After the third announcement, I finally interrupted the chatty aesthetician and told her that it was me they were paging all this time and could she please make it quick? She could clearly see my anxiousness and followed through. The announcements kept coming and I kept getting more anxious and frazzled. As soon as she ripped that last wax strip off, I jumped off the table, doused some talc on the now red and swollen skin, and began to get dressed in the smokey haze of the powder, while explaining to her that I will be back to take care of the bill as soon as possible.

I went to collect my child before they thought she was just abandoned there, and what did I see? Poor little Bella was beet-faced and soaked through to her hair with sweat and tears. She had been crying so much that she actually couldn't catch her breath and was quasi-hyperventilating. I burst throught the door and immediately scooped her up in my arms, telling her that I was here now and that everything is okay. She was trembling.

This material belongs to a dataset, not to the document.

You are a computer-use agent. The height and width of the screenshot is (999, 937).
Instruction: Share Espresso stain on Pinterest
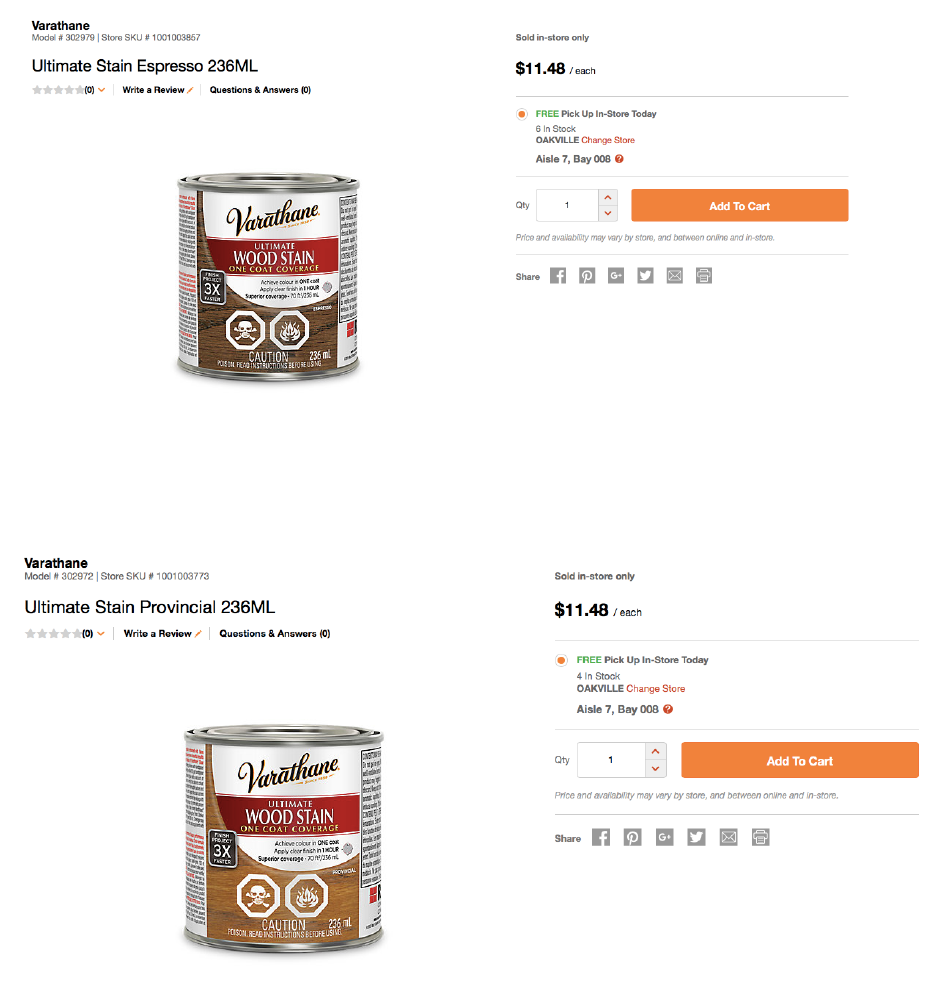pos(587,276)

Naturally, I felt like the worst mother in the world. I had traumatized my child. Now she will NEVER be able to be alone, to get dropped off at school or anywhere. How could I think to do something so selfish? How could try to get my child to get used to being separated from me for a short amount of time?
It wasn't until I got home that I realized that in my haste I forgot to put my underwear back on. And to make things worse, Waxing Wendy left me with the 'postage stamp' look rather than the traditional 'runway' look. What an experience this had turned out to be.

I spent the rest of the day comforting Bella with hugs and kisses and telling her that I will always be there for her, no matter what. That eventually, she will have to go to school, playdates, the houses of friends and family, activities, etc. and that I couldn't go with her everywhere, but I would always be there to pick her up or always be home for her when she got back. Basically, I reassured her she will never just be LEFT somewhere.

She is now a social (and socially adept) young girl who still loves for me to lay with her at night sometimes but also needs her time by herself and her friends.

As for me? I eventually got over the postage stamp waxing but the guilt still - and always will - remain.
Mom Guilt is just something our conscience is automatically handed in exchange for bringing a child into the world and it's always there, prodding the backs of our minds at every decision we make.